Is Common Sense Not So Common After All?

Newsweek recently featured an article in which the author, Jess Thompson, reports that researchers have discovered that common sense “may not be so common after all.”

Whether you’re shocked by that news or not, you will find that by the time you reach the claims examined by the researchers as part of their “study” you get the sense that something is off. Here is a partial list of the claims the researchers examined:

… perception is the only source of knowledge, what is not perceived does not exist;” “rudeness is the weak man’s imitation of strength;” “triangles have three sides;” “numbers don’t lie, we should always trust the math …

Your own common sense may already be telling you that these claims seem remote from the definitions you have for common sense.

Let’s go back to basics to try to get reoriented. I suggest we consult the dictionary. My dictionary defines “common sense” as: “1. Native good judgment. 2. The set of generally unexamined assumptions as distinguished from specially acquired concepts.”

As my dictionary makes perfectly clear, the core concept is human judgment. My thesaurus agrees. Here are the first few synonyms for common sense it provides: “good sense, savvy, sound judgment, native intelligence.”

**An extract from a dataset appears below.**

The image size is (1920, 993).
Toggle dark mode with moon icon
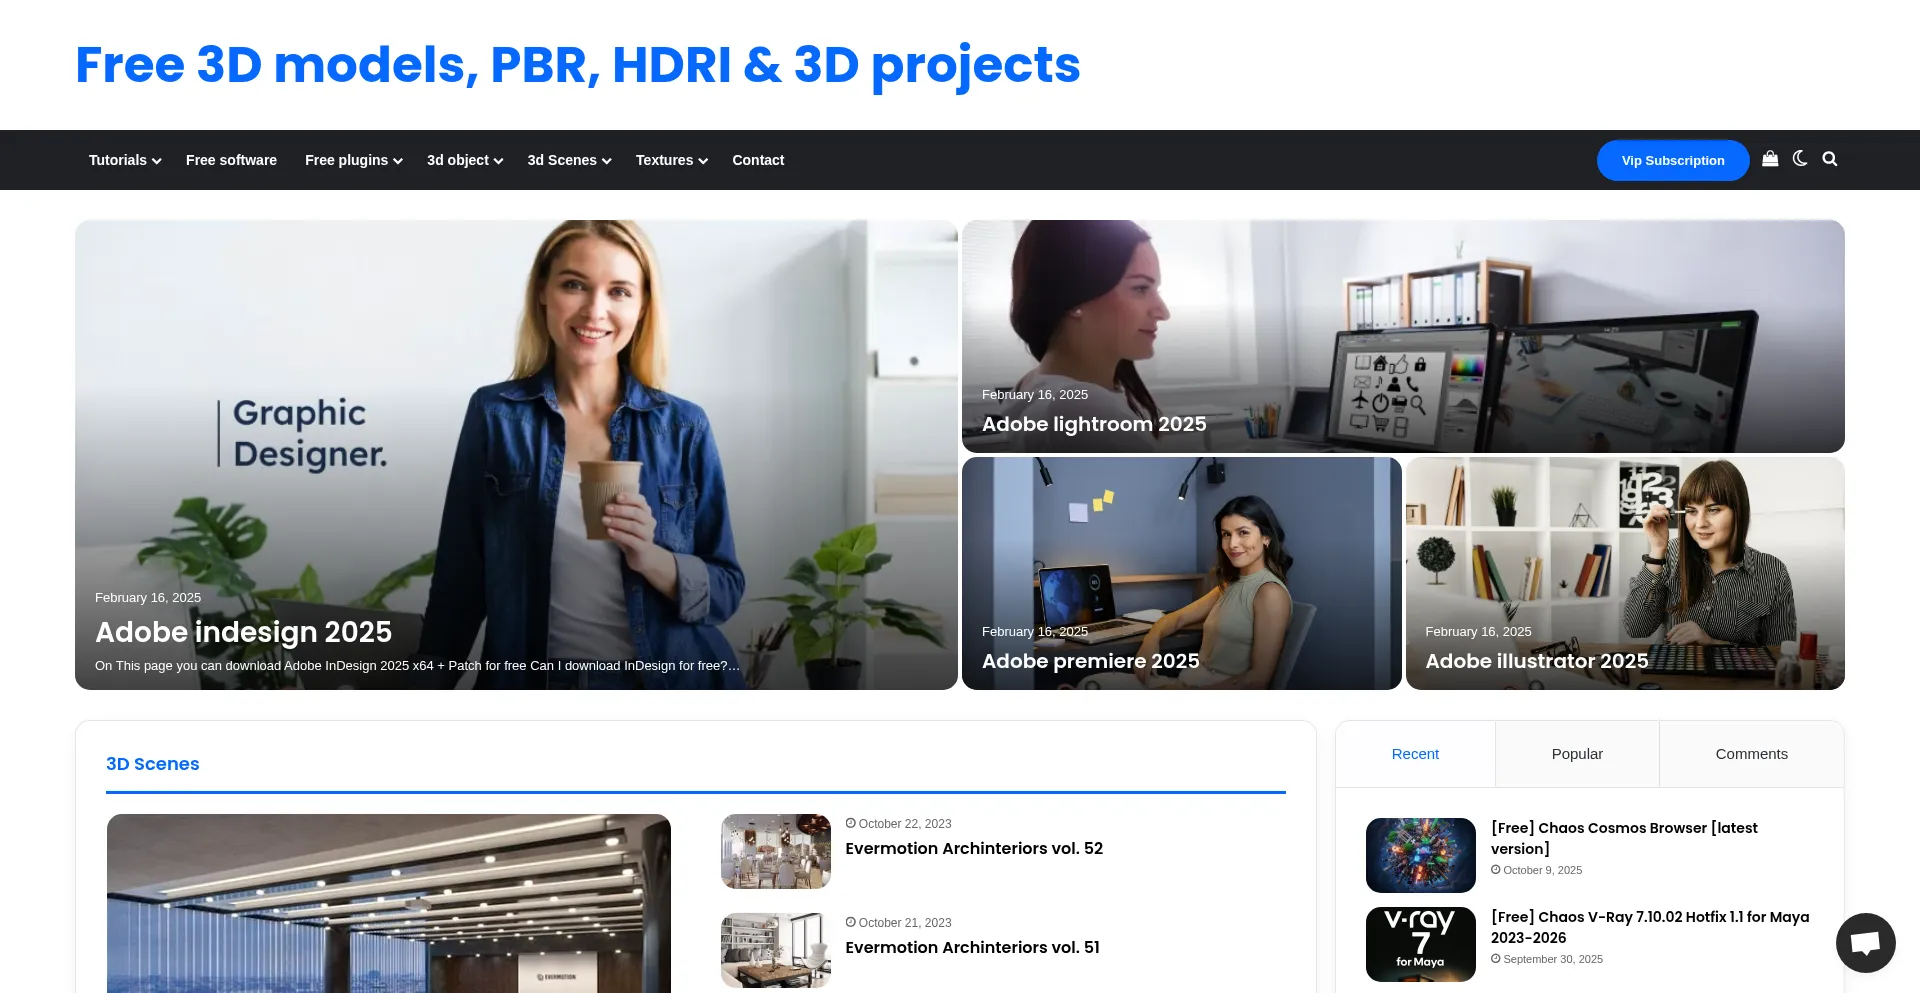(1800, 159)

When the researchers discuss their methodology, however, it appears they neglect the core concept of common sense:

First, we talk about commonsensicality, which we define in a specific mathematical way, but intuitively captures how much agreement there is between people on a topic … Second, we talk about collective common sense, which we define as groups of shared belief between people and topics.

In fact, the two subjects they “talk about” seem more or less the same subject: “how much agreement there is between people on a topic” and “groups of shared belief between people and topics.”

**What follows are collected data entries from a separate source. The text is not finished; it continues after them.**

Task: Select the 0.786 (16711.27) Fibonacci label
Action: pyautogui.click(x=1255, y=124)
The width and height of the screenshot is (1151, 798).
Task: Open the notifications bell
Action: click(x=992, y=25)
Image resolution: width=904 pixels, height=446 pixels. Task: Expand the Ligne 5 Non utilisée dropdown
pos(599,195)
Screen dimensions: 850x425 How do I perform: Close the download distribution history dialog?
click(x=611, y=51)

In any case, having evidently skipped the dictionary’s first definition of common sense as something having to do with the human ability to make good judgments, the researchers then go on to offer claims that do not fit the second dictionary definition, either. It is not clear that the claims they put forth are “generally unexamined assumptions as distinguished from acquired concepts.”

Two certainly are not. “Triangles have three sides” is an excellent example of an acquired concept, acquired, in this case, from geometry. “Perception is the only source of knowledge, what is not perceived does not exist” is also an excellent example of an acquired concept; it is acquired from philosophy, specifically empiricism. Empiricism is one of a number of competing views in epistemology (the theory of knowledge). Its rivals include skepticism and rationalism, and, interestingly, the philosophical system that takes its name from common sense, commonsense realism.

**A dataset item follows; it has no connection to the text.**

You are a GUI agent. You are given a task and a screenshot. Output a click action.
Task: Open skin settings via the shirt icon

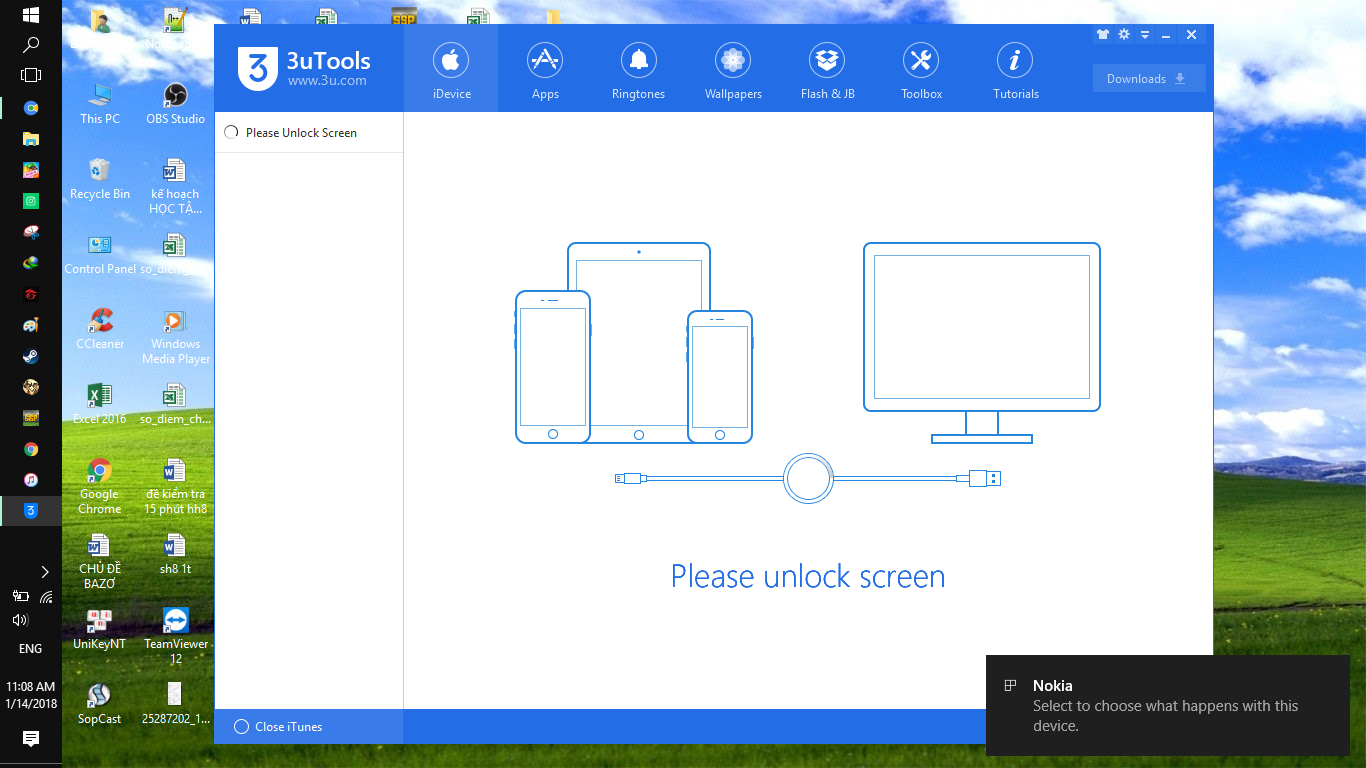click(x=1102, y=34)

In addition, a child with very little common sense might be able to learn that a triangle has three sides, and a person with very robust common sense—my grandmother, for example—might not have been able to make heads or tails of the principle of perception from the philosophy of empiricism. Neither the claim from geometry nor the claim from empiricism is an example of the kinds of assumptions we can say human beings share owing to common sense.

Examples of those common sense assumptions do abound, however. In fact, the fundamental assumptions we agree on because of the common sense we share are infinite in number. Our agreement on those fundamental assumptions is shown in the number of things human beings do and what we refrain from doing. For example, we don’t let infants play with sharp knives; it’s just common sense, as we would say. But we do help children learn to handle knives safely as they grow up. And we do not jump off tall buildings holding onto an umbrella expecting to test whether doing so will get us safely to the ground—not if we have common sense. And so on ad infinitum we can count such examples.

Common sense is the thing that enables us to size things up, to make judgments about what works, what does not work, what is good, what is safe, and so on. We all possess it to some degree: the wise to a greater degree, the young and the foolish to a lesser degree.

A deep exploration of common sense reveals that it is the power of judgment that enables us to be rational creatures and moral agents. But all that takes us far beyond the reach of the approach taken in the research reviewed in Newsweek for reasons that, if you have common sense, are probably not so difficult to decipher.